→ **EXERCISE BRIEF**: Copy out verbatim the rows that begin with the line containing "Given: Open the Database tool window" and continue through the line containing "Looking at the screenshot, I should click(959, 91).", with both of those lines included and nothing else.

→ **DATA FOR THIS TASK**:
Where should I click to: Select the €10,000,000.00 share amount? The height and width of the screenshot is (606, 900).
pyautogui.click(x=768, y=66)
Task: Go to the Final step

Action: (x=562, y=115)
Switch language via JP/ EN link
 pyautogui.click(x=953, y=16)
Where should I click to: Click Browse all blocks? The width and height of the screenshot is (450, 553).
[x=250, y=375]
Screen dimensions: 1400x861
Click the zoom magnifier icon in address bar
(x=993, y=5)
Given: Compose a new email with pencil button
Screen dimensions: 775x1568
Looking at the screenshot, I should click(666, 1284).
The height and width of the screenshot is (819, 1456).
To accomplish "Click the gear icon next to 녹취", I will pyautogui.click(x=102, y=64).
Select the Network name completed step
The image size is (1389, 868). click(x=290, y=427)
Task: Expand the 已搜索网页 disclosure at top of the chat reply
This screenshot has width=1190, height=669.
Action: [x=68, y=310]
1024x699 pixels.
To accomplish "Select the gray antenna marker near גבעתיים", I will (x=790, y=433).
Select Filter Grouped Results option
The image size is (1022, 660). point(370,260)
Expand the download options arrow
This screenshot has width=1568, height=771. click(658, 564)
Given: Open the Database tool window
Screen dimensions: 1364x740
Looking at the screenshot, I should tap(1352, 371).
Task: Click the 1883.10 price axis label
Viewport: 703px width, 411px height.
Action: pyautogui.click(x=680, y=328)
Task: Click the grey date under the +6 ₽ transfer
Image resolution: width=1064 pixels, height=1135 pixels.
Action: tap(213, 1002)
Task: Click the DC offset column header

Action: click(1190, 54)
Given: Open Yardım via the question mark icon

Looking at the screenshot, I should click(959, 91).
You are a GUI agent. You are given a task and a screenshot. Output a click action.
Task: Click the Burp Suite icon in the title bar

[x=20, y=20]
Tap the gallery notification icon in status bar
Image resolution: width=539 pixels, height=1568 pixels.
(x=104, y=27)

→ **RESULT**:
Given: Open the Database tool window
Screen dimensions: 1364x740
Looking at the screenshot, I should tap(1352, 371).
Task: Click the 1883.10 price axis label
Viewport: 703px width, 411px height.
Action: pyautogui.click(x=680, y=328)
Task: Click the grey date under the +6 ₽ transfer
Image resolution: width=1064 pixels, height=1135 pixels.
Action: tap(213, 1002)
Task: Click the DC offset column header

Action: click(1190, 54)
Given: Open Yardım via the question mark icon

Looking at the screenshot, I should click(959, 91).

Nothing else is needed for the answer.